Penalties in the NFL

Are they really as consequential as sportscasters say they are?

Sportscasters all maintain that avoiding penalties is critical to a team’s success. This is especially true in the National Football League where there seem to be examples in every game. A defensive penalty may give the offense a first down. An offensive penalty may kill a drive. Fans go apoplectic when referees call a penalty that negatively affects their team. But, do the penalties make a difference overall in the standings?

Penalties in the Past

Since 1974, 84,987 penalties have been called for 707,800 yards in 6,912 NFL games. That’s about 12 penalties for 102 yards per two-team matchup, 8 yards per penalty. Those statistics reflect a mind boggling number of different players, coaches, referees, and rule changes over 27 seasons. The number of penalties and penalty yards per game from 1994 through 2020 (when there were 16 games per season) are shown in the following graph. There have been increases and decreases in penalties over those years but no significant trend.

83 different penalties have been called during those 27 seasons. For simplicity, the penalties were combined into nine categories:

  • Offensive line penalties, including delay of game, too many men on field, illegal substitution, illegal formation, illegal motion, false start, illegal procedure, illegal shift, offside, holding, illegal use of hands, tripping, ineligible downfield kick, and illegal player downfield.
  • Offensive pass penalties, including illegal forward pass, ineligible receiver, illegal receiver, illegal touch, offensive pass interference, and intentional grounding
  • Illegal block penalties, including block above the waist, low block, chop block, clipping, blindside block, crackback block, cut block, double-team block, peel-back block, and wedge
  • Defensive line penalties, including defensive delay of game, too many men on the field, offside, encroachment, neutral zone infraction, roughing the passer, and unnecessary roughness
  • Defensive pass penalties, including holding, pass interference, illegal contact, and interference with opportunity to catch
  • Tackling penalties, including face mask (5 and 15 yards), horse collar tackle, late hit, and lowering the head to initiate contact
  • Free ball penalties, batting and kicking loose ball
  • Penalties on kicks, including illegal kick, offside on kick, leaping, leverage, roughing or running into the kicker, short free kick, invalid fair-catch signal, illegal fair catch, fair-catch interference, kick-catch interference, kickoff out of bounds, and player out of bounds
  • Behavior penalties, including disqualification, excess celebration, palpably unfair acts, personal fouls, taunting, and unsportsmanlike conduct

This pie chart shows the prevalence of the penalty categories by their occurrence from 1994 to 2020 (by either counts or yards, the percentages are about the same). About 54% percent of penalties are committed mainly on the offense and 41% are committed mainly on the defense.

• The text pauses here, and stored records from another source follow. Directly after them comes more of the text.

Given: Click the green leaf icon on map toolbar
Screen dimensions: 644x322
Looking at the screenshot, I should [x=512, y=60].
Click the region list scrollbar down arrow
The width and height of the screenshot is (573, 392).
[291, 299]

(You can read more about specific penalties at rookieroad.com, howtheyplay.com, and americanfootballdatabase.com.)

Penalties in the 2021 Season

In the first six weeks of the 2021 NFL season, there were 1,177 penalties called, averaging 12.7 penalties per game. This projects to about 3,335 penalties over the full 17-game season, about the same rate as for the last 27 years after adjusting for the additional game in 2021. The 10,355 yards of penalties so far in 2021 projects to 29,340 yards for the season, about the same as in the past. The 8.8 yards/penalty so far in 2021 isn’t too much more than the 8.3 yards/penalty of 1994-2020. All in all, this season’s penalty rate is comparable to the last three decades.

So far in the 2021 season, the Atlanta Falcons have committed the most penalties. The Philadelphia Eagles have been penalized for the most yardage and have given up the most first downs by penalty. In contrast, the New Orleans Saints have committed the fewest penalties for the fewest yards.

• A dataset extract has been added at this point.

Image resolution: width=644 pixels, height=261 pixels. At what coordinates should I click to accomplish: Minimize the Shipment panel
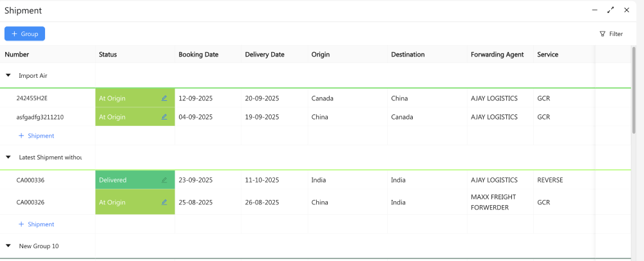point(594,10)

The Dallas Cowboys and Carolina Panthers have a lot of penalties but don’t give up many first downs by penalty. The Tennessee Titans and New York Jets don’t have a lot of penalties but do give up quite a few first downs by penalty.

Do Penalties Matter?

The currently undefeated Arizona Cardinals have the best record in football and rank 11th in penalties. The currently winless Detroit Lions rank 12th. So, how important are penalties to a team’s overall winning percentage? Are all the instances we’ve seen in which a penalty kills a drive or gives an opponent a first down evidence of a pattern or just a misperception? Consider these graphs of win percentage versus the number of penalties, the amount of penalty yardage, and the number of first downs given up by penalty. In none of the three graphs is there any evidence of an association between penalties and win percentage.

There does not, therefore, appear to be any association between the penalties an NFL team commits and their overall winning percentage. Like missed field goals and dropped passes, they are one of many contributing factors to winning an individual game but are not a predictor of overall record. The Atlanta Falcons have a lot of penalties but that’s not their most important problem.